Цент на двоих. Сказки века джаза (Фицджеральд) - страница 115

– Какой это был чудесный сон! – вздохнула Любочка, глядя на звезды. – Как странно очутиться здесь и знать, что у тебя нет ничего, кроме единственного платья и жениха без гроша за душой! Под звездами… – повторила она. – Я никогда раньше не видела звезд. Я думала, что это просто чьи-то огромные далекие алмазы. Теперь они меня пугают. Они заставляют меня думать, что все было сном – вся моя юность!

– Это и был сон, – тихо ответил Джон. – Юность ведь всегда сон, что-то вроде временного помешательства…

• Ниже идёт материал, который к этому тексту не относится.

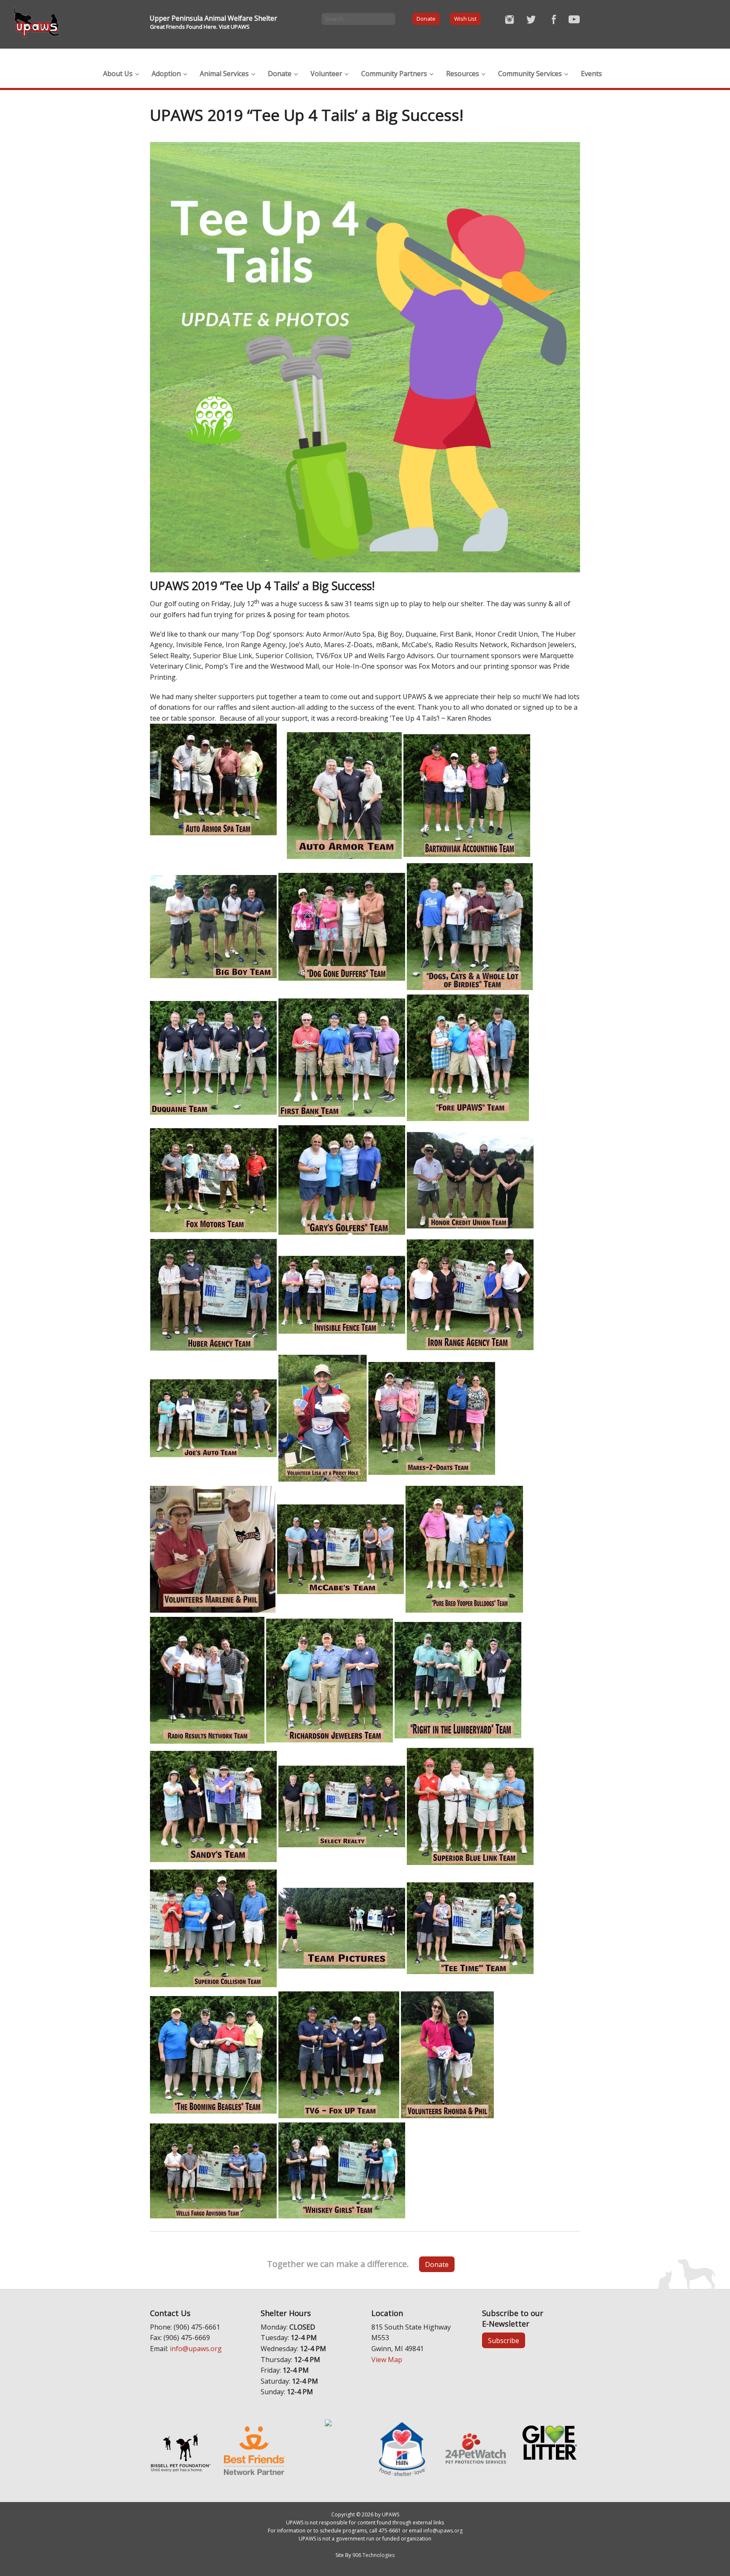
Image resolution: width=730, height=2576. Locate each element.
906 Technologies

– Тогда как же это здорово – быть помешанной!

– Так мне говорили, – хмуро сказал Джон. – Но я уже не знаю… Так или иначе, но давай мы будем друг друга любить – год… или сколько получится… Эта форма божественного опьянения годится для всех. Из всего сущего имеют ценность лишь алмазы – алмазы да еще, может быть, убогий дар разочарования. Ну что ж, последнего у меня теперь в избытке, и я, как и всегда, превращу его в обыкновенное ничто. – Он вздрогнул. – Подними воротник, девочка, ночь холодна, и ты можешь схватить воспаление легких! Великий грех совершил тот, кто первым придумал сознание. Давай-ка отключим его на пару часов.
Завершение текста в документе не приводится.